Are you hoping to incorporate a business simulation into your course this semester, but struggling to build a pedagogy around it? Here are five proven methodologies to make the most of business simulations and reinforce your learning objectives.
1) Become a business coach
Business simulations provide a unique opportunity to develop students’ critical-thinking skills. But to leverage their full potential, your role must shift from instructor to mentor. As a business coach, you can help students see the bigger picture without indicating the right decisions.
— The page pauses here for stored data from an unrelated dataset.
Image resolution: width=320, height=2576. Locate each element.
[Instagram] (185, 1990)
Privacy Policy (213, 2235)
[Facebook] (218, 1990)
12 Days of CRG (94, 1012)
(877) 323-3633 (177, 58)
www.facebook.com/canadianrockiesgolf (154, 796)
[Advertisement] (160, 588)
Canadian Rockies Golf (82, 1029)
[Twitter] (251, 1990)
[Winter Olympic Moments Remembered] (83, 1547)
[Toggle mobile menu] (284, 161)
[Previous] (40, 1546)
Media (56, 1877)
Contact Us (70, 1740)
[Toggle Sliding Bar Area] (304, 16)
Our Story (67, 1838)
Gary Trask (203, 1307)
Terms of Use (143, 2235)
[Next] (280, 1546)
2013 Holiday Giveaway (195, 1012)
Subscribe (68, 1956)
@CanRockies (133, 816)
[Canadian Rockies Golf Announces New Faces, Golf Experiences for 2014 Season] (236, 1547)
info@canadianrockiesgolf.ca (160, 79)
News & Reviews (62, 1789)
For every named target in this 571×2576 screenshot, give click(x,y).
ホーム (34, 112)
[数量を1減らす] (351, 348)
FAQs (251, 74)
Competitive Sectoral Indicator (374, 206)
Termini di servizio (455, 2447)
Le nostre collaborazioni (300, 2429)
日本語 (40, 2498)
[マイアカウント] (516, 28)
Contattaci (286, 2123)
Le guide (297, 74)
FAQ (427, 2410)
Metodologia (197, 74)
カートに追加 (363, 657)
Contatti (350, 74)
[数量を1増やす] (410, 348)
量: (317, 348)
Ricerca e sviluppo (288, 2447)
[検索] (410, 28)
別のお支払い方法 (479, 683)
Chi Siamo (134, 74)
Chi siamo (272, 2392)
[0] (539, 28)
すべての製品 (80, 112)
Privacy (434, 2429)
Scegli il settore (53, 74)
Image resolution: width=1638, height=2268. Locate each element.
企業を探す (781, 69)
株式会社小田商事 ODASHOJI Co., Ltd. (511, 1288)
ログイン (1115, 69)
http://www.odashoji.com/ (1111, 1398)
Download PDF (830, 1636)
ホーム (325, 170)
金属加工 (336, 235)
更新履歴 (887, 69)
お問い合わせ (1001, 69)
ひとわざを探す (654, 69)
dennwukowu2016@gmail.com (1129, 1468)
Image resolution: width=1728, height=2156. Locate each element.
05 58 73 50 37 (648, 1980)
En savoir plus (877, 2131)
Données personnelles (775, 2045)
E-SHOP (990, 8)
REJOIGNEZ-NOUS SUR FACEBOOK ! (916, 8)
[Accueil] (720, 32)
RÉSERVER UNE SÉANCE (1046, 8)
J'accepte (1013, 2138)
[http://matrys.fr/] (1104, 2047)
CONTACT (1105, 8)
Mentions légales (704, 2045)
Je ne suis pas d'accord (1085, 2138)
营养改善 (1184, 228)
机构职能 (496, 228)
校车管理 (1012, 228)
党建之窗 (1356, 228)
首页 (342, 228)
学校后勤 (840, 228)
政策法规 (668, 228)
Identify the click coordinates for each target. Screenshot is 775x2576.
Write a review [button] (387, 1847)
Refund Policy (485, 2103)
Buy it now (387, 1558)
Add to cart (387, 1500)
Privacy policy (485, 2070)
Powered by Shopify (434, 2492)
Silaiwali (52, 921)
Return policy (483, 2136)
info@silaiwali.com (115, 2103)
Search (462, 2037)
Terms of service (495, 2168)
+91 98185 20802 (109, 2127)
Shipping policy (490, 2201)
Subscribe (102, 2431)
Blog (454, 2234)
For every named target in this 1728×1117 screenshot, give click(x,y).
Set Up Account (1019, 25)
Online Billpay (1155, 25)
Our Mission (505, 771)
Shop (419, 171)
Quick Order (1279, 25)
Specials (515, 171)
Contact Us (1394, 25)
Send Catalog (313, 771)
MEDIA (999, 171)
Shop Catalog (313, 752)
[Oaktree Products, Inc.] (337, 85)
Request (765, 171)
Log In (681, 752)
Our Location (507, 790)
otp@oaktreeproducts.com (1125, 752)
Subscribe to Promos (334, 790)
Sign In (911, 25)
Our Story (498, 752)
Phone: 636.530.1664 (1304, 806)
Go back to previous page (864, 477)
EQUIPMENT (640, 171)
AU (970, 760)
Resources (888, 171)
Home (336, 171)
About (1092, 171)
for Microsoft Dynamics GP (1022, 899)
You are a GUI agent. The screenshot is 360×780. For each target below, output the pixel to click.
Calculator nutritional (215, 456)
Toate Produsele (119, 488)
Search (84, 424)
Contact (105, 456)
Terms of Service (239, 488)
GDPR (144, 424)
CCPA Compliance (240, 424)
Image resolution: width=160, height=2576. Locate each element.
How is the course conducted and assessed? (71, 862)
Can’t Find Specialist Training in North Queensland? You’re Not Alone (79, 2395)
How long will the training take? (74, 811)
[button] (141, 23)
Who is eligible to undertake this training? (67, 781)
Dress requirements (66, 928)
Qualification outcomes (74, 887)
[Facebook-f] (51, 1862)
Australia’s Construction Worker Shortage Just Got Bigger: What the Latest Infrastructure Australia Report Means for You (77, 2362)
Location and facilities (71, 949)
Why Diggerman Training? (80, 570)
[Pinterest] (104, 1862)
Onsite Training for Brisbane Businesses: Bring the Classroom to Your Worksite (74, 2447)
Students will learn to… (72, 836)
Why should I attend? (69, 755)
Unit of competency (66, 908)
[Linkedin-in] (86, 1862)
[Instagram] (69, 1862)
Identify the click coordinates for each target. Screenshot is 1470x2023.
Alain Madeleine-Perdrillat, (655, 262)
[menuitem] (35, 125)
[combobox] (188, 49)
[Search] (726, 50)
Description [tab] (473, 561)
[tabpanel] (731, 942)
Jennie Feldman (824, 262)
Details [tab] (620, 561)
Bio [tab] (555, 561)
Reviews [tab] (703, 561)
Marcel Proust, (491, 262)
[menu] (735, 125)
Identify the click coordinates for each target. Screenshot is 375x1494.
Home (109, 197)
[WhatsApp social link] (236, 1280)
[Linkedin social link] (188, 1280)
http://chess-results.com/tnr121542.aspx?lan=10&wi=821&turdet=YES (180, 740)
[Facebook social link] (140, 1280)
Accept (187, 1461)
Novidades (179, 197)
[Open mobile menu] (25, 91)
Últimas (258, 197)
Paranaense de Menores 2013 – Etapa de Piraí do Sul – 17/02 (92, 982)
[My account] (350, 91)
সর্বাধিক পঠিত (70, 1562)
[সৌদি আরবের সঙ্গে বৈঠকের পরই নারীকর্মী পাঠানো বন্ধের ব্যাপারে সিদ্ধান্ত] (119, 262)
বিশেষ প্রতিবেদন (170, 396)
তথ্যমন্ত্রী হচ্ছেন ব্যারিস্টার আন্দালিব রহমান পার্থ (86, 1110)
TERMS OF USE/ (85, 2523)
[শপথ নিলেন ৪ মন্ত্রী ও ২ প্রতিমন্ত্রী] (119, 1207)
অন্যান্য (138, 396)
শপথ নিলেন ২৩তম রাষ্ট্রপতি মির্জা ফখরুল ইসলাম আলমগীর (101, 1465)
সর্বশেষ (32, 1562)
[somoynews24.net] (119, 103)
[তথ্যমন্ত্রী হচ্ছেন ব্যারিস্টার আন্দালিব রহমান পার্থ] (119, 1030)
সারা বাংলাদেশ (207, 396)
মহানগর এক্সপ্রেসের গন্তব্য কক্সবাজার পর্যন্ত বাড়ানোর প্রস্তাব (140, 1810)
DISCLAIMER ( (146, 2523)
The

When you periodically challenge their thinking and analysis, they learn why certain strategies and tactics succeeded or failed in a simulation, and they can improve quickly.
2) Incorporate executive briefings
To make the most of simulations, students should review their current performance, SWOT (strengths, weaknesses, opportunities, and threats), ongoing strategy, new tactics, and financial projections with business coaches at regular intervals. Conducting these periodic check-ins as executive briefings simulates the type of staff meetings that students will encounter in the workplace, further preparing them for business careers.
3) Assess critical thinking and provide formal feedback during executive briefings
Determining whether students can think on their feet and respond to challenges in a thoughtful manner can be a daunting task. Creating a formal rubric to assess their breadth of understanding, depth of understanding, and their use of data in strategies lays out specific expectations and reinforces learning objectives. Giving them the rubric beforehand and providing detailed feedback helps students improve and sets them up for success in the simulation.
4) Make a business plan one of their key assignments
After students have had a chance to test a few strategies and tactics in the simulation, ask them to create a comprehensive business plan. To make the experience even more true to life, invite other professors, graduate students, or ideally business professionals to stand in as venture capitalists judging their plans. This exercise forces students to develop a formal strategy for the simulation, work through the details, and present and defend their business plan as they would in a start-up environment or when presenting a project request to supervisors.
5) End the simulation with an investor’s report
At the end of the simulation, invite the business plan judges back for a final report. Students should recap their performance in key areas, account for their actions during the simulation, and evaluate their ability to compete in the future. This gives them the opportunity to reflect on what they learned and apply it to future management—a key parallel to performance evaluations in the business world.
With these methods in place students can make the most of their business simulation, and your classroom can become a full experiential learning setting.